Hopefully iOS 18 Photos app team feels the same way
as Sonos… we’ll do better next time.
The Sonos fiasco would be somewhat more forgivable if this were a case of, "Despite our best efforts, this happened." Hey, every company makes mistakes, right? But this was no mistake. This was no oversight. There was no shortage of Sonos employees warning, shouting even, that the new app wasn't ready, that the disaster which has come to pass WOULD happen, and they went ahead and released it to their user base anyway. And here we are, a half-year later, with nothing but a string of broken promises and a still not-fully-fixed app to show for it. Spare me the faux earnest apology/hostage video with a fake promise of no bonus, which only reinforces the idea that you believe Sonos customers are idiots who won't see through this.

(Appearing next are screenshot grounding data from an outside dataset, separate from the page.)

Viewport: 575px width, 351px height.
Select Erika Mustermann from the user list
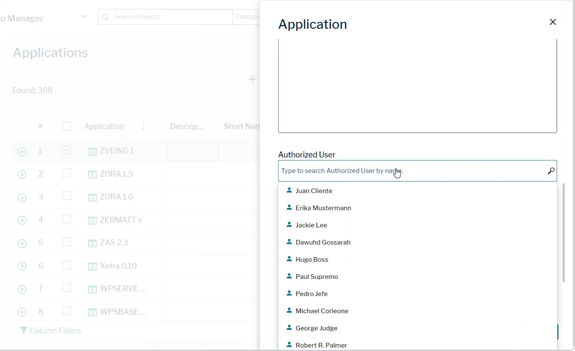[x=323, y=208]
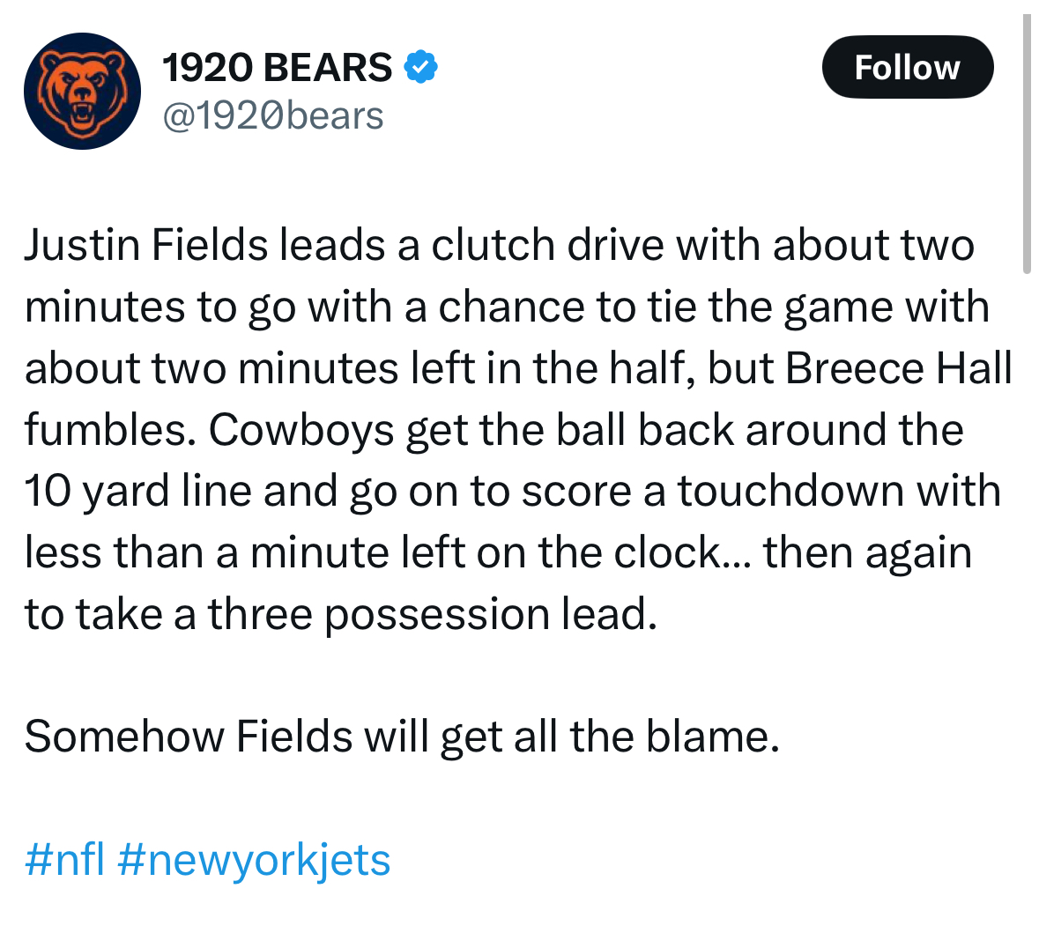The image size is (1039, 948).
Task: Open the #nfl hashtag
Action: [x=65, y=860]
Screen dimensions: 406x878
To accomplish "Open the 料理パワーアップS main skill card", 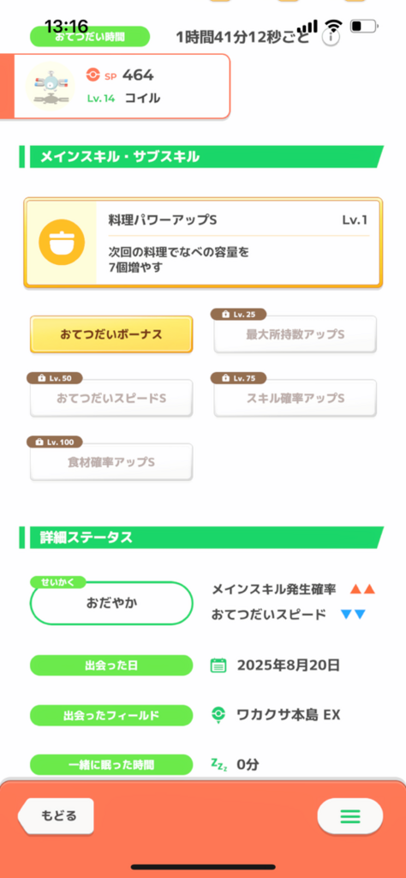I will (x=203, y=243).
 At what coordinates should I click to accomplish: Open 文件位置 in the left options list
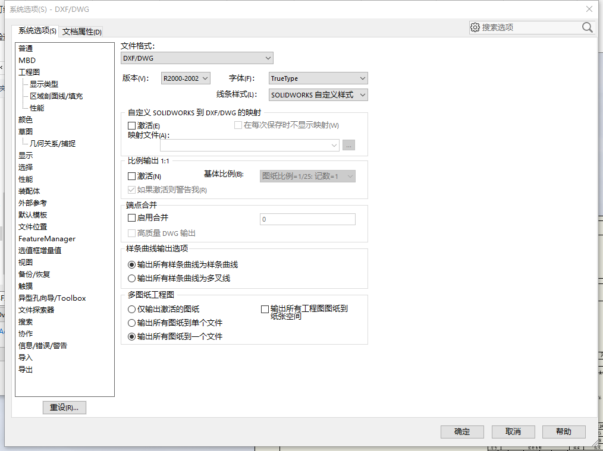tap(33, 227)
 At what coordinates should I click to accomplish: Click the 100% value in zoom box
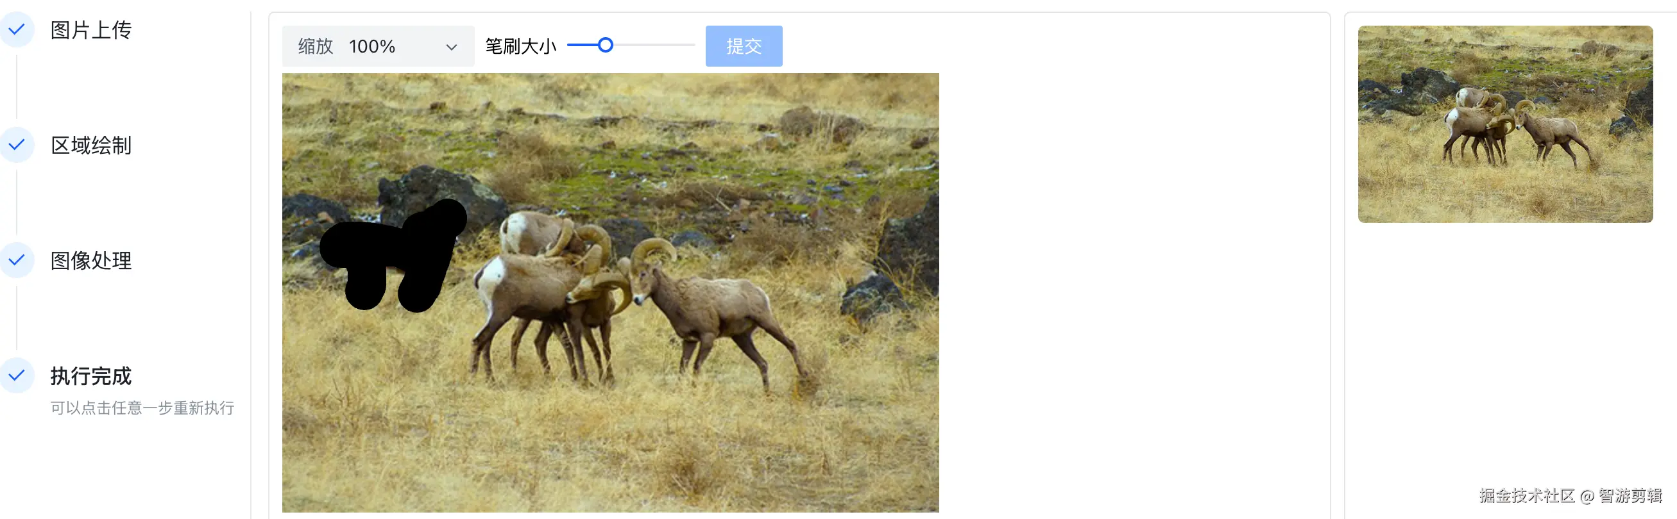click(x=372, y=46)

If you're going to be a company that charges a very premium price for your products compared to the competition, and if the performance of those products depends on a properly working app, you simply DO NOT SHIP an alpha-level app to your user base and call it a finished product. All of these "new" commitments in the apology video are what your customers assumed you were committed to right along--this is why we pay premium prices for Sonos products. The idea that you now need to appoint a "Quality Ombudsmen" to insure that you don't ship shite to your customers again only speaks to your lack of confidence in a quality mindset being a core corporate value for everyone who works at Sonos. Also note that you ignored your employees who said the app wasn't ready, so why should we believe that slapping a quality title on an employee will make a difference?
I think this upcoming holiday season will determine if Sonos has a future as a company or not. I'm by no means writing them off, but if they can't get a bulletproof app finished within the next month, that's a huge problem. And if the holidays aren't solid for them, I could see the stock price falling off enough where some other company will buy them out.
Special note to new iPhone 16 Pro/Pro Max owners: these phones have all new mics, for which Sonos TruePlay does not yet have a mic profile--and who knows how long it will take Sonos to get around to that?! A proper mic profile is really essential to TruePlay operating properly.
They are just plain arrogant! They refused for years to implement any Dolby standard in their devices.
I feel bad for Sonos owners who have invested heavily in that ecosystem. The company is still not back to where it should be, and despite all the apologies and promises I’m not sure if they really know what has to be done to put them back on solid app/controller technology footing. We’ll see, as always.